▶ _Prompt 1_
List every count of reactions given in the CRD year-in-review text below, with what each count refers to.
▶ _Prompt 2_
In the CRD year-in-review text below, retype the passage starting at "Speaking of the" and ending at "also available here.".

▶ _Text provided_

CRD year in review 2023

05 January 2024 - Taking stock

And what a year it was! How will it be remembered? We have everything: perpetual war, a climate disaster, democracy under threat, out-of-control machine-intelligence, all threatening our very existence. Can we still have civilized discussions about silly things like chemistry?

The Chemical Reaction Database is still growing, 137K reactions from USPTO 2023 are now included bringing the total to 843K. Remains a backlog of USPTO records 2017 - 2022 which is a work in progress. The production line is now fully automated, the only manual tasks remaining are importing and extracting the weekly zip files. The 2023 USPTO batch is now available on Figshare as a reaction SMILES text file at (10.6084/m9.figshare.24921555). The 2023 batch was partly processed by ChatGPT as an alternative to ChemicalTagger (summary here). That means that I have time to try out new software. It was relatively easy to get Decimer installed (MacOS, M2, Conda). This library enables optical recognition of molecules in pdf files. It would make it easier to extract reactions from the academic literature: if a systematic name is unavailable, all molecules are scanned as png files and Decimer returns a SMILES string for each of them. Ran a small trial with it, runs admirable but more complex molecules are a challenge. In a next developmental step it is also possible to apply optical recognition to reaction schemes as they appear in the academic literature. The toolkit is called ReactionDataExtractor and I intend to try it out.

Speaking of the academic literature, a new dataset came to my attention recently called CJHIF containing 3 million reaction SMILES from the academic literature. It comes with information on yield and contains the solvents and reagents and can be found here. All that is known about it's creation is that is is based on several high-impact journals and that it has been a Chinese effort with payed collaborators. It was made available by Shu Jiang who deployed the dataset (and others) for work in predicting the practicality of chemical reactions (DOI) It has already been picked up by Victor Gil who very recently used it in work on reaction prediction models (DOI) and another dataset (based on CJHIF) called CORISO is also available here.

The incorporation of the dataset in the chemical reaction database will at least require the conversion of SMILES to a systematic name. I was happy to find out about STOUT (SMILES-TO-IUPAC-name translator), a toolkit that does just that. As the accompanying paper explains (DOI) the tool is based on deep-learning and machine-translation. As an initial test of both the CJHIF dataset and STOUT, I have everything up and running and without any complaints STOUT has been spitting out IUPAC names or the past 4 days.

In all, a target for 2 million reactions at the end of 2024 is not unreasonable. See you there!

▶ _Given information_

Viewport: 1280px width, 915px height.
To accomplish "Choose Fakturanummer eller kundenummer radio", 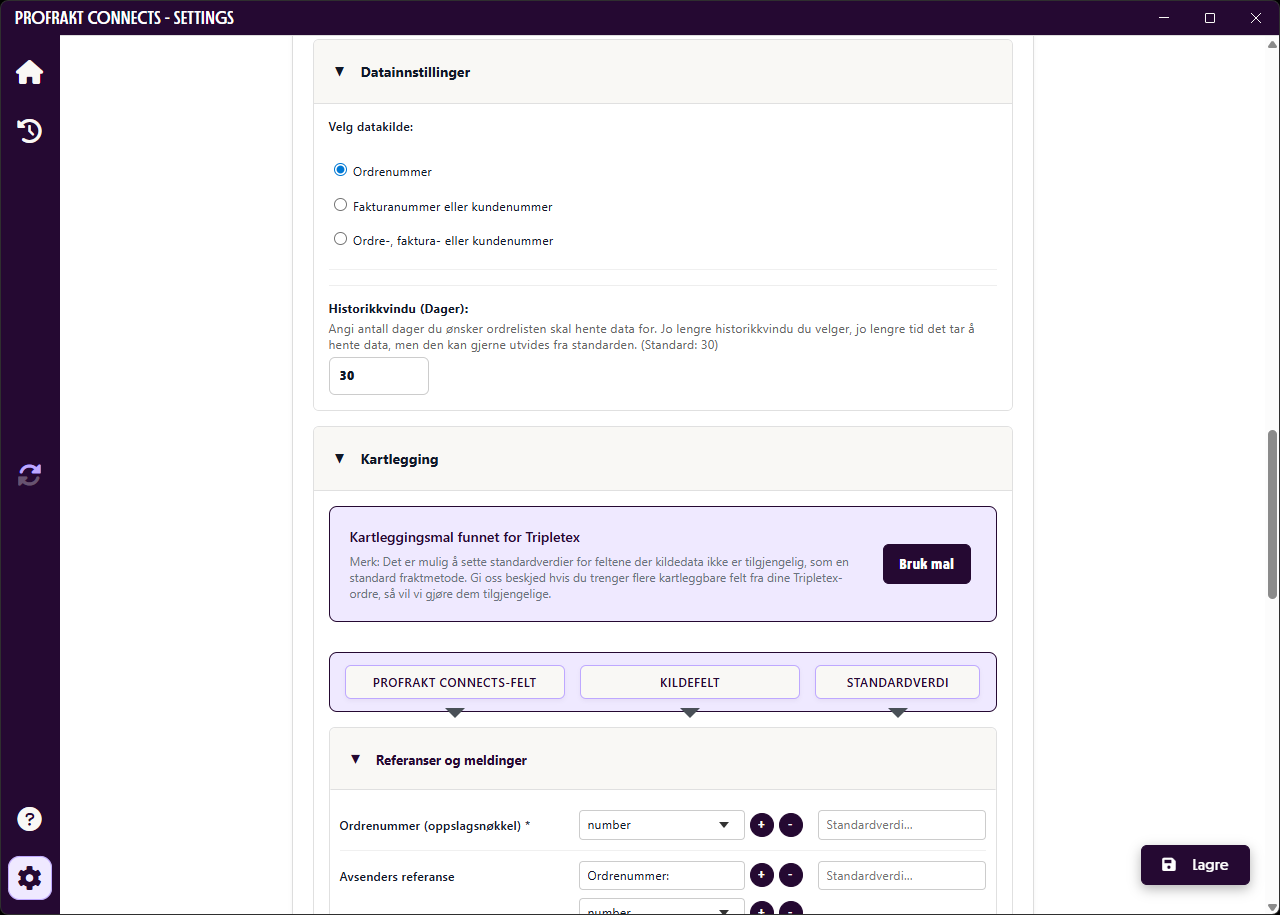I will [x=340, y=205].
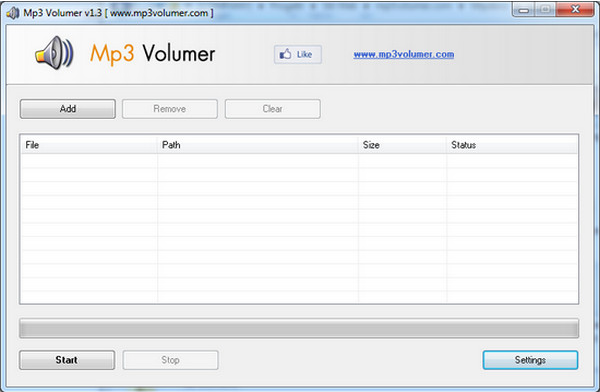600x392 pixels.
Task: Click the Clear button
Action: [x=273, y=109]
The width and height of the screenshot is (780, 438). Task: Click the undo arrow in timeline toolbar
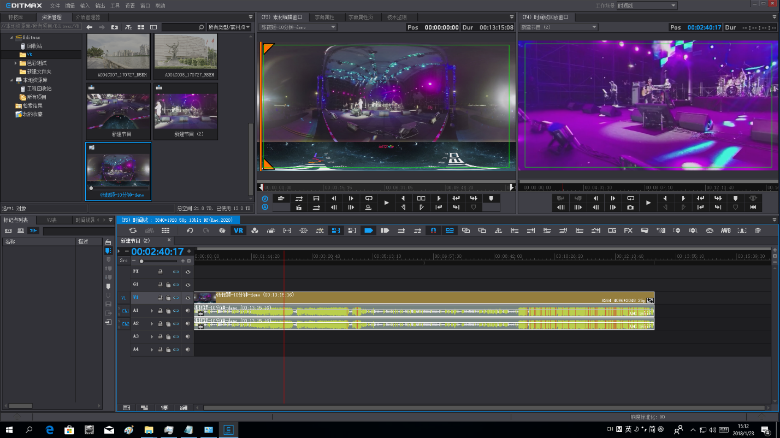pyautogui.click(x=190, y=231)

▶ _Response 1_
- 137K: reactions from USPTO 2023 now included in the Chemical Reaction Database
- 843K: the new total number of reactions in the database
- 3 million: reaction SMILES from the academic literature in the CJHIF dataset
- 2 million: the target number of reactions for the end of 2024

▶ _Response 2_
Speaking of the academic literature, a new dataset came to my attention recently called CJHIF containing 3 million reaction SMILES from the academic literature. It comes with information on yield and contains the solvents and reagents and can be found here. All that is known about it's creation is that is is based on several high-impact journals and that it has been a Chinese effort with payed collaborators. It was made available by Shu Jiang who deployed the dataset (and others) for work in predicting the practicality of chemical reactions (DOI) It has already been picked up by Victor Gil who very recently used it in work on reaction prediction models (DOI) and another dataset (based on CJHIF) called CORISO is also available here.